Setelah menikah, ia kembali lagi ke Arab Saudi setelah istrinya hamil. "Kata Ibu, saat saya masih dalam kandungan sudah ditinggal Bapak ke Saudi," kata anak sulung Zaini, Syaiful Toriq di rumah duka di Kamal, Bangkalan, Senin, 19 Maret 2018.
Zaini pernah cukup lama pulang kampung. Tapi pada 2002, Zaini kembali bekerja lagi ke Saudi. Ia menjadi sopir keluarga Abdullah. Kepada keluarganya, Zaini kerap bercerita majikannya sangat baik.
Dua tahun kemudian, Abdullah ditemukan tewas. Keluarga Abdullah mencurigai Zaini dan melaporkannya kepada polisi. Selama persidangan, Zaini kukuh menolak dakwaan, hingga vonis pengadilan. Sampai ajalnya datang melalui tangan eksekutor pemancung, Ahad, 18 Maret 2018. pukul 11.30 waktu Saudi, Zaini masih tetap pada pendiriannya bahwa dia bukan pembunuh Abdullah.

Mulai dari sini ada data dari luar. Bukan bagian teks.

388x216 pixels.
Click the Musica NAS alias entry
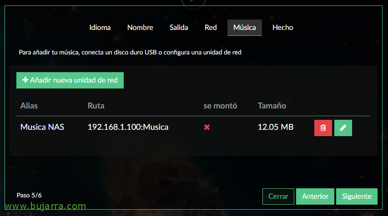point(42,127)
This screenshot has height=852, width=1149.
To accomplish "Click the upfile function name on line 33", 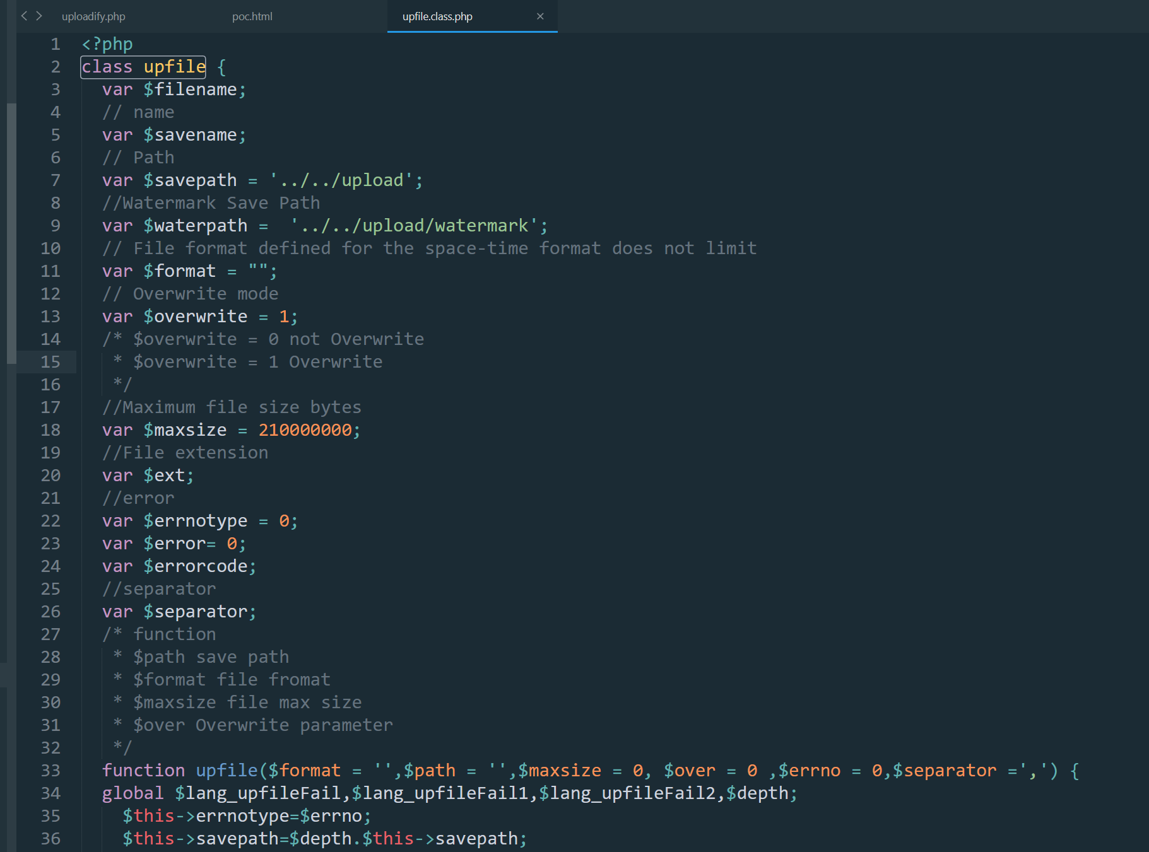I will (227, 771).
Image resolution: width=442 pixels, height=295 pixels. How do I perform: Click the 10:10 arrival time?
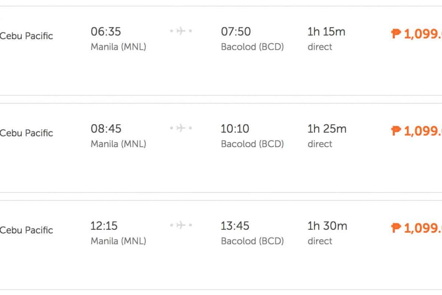(235, 129)
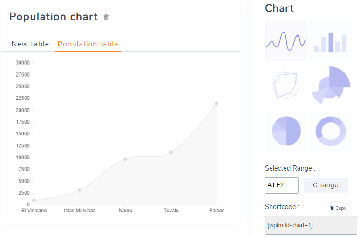Click the Palaos data point at the peak
360x237 pixels.
pyautogui.click(x=217, y=103)
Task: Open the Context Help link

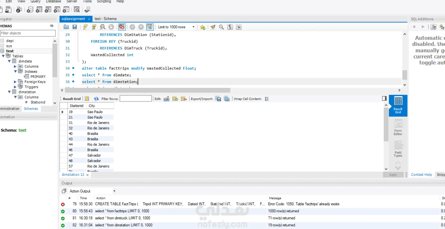Action: (x=421, y=175)
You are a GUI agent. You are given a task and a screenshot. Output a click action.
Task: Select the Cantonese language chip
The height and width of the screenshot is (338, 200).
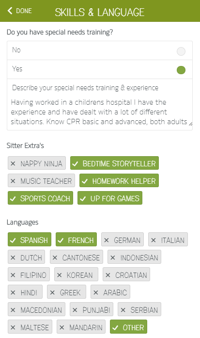[77, 257]
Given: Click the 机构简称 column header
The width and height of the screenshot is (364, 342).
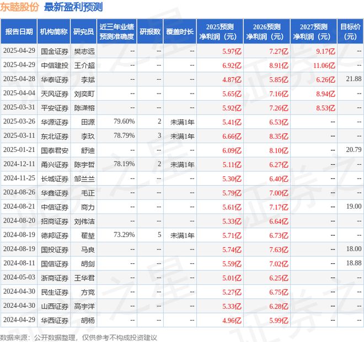Looking at the screenshot, I should tap(53, 31).
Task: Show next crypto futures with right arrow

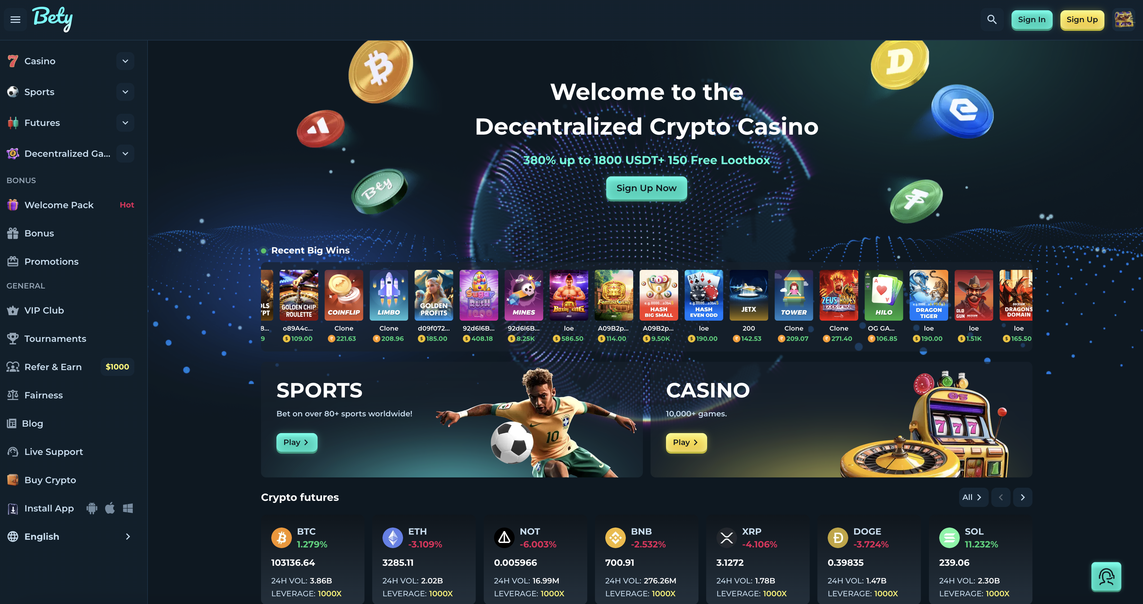Action: coord(1023,498)
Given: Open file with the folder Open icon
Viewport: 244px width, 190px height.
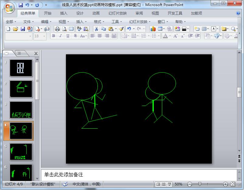Looking at the screenshot, I should point(15,29).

Zaini meninggalkan dua putra. Sulungnya Syaiful Toriq, 25 tahun, adiknya Mustofa Kurniawan, 17 tahun. Toriq kini bekerja sebagai pemasar telur ayam di Bangkalan. Sedangkan Mustofa masih menganggur karena baru lulus SMA satu tahun lalu.
Nur Intan, 39 tahun, mengatakan kakak iparnya pernah mengirim surat berisi pesan dan curahan hati untuk keluarga dan anak-anak Zaini. Pesan yang paling lekat dalam ingatan Nur Intan adalah Zaini tidak ingin anaknya menjadi buruh migran.
Zaini tidak ingin anaknya bekerja di luar negeri. "Bahkan, dia tidak mau anaknya merantau, kalau bisa bekerja di Madura saja," kata Nur, Senin, 19 Maret 2018.
Surat Zaini itu kini dijadikan semacam surat wasiat. Sebab tak lama setelah mengirim surat, buruh migran itu dieksekusi mati.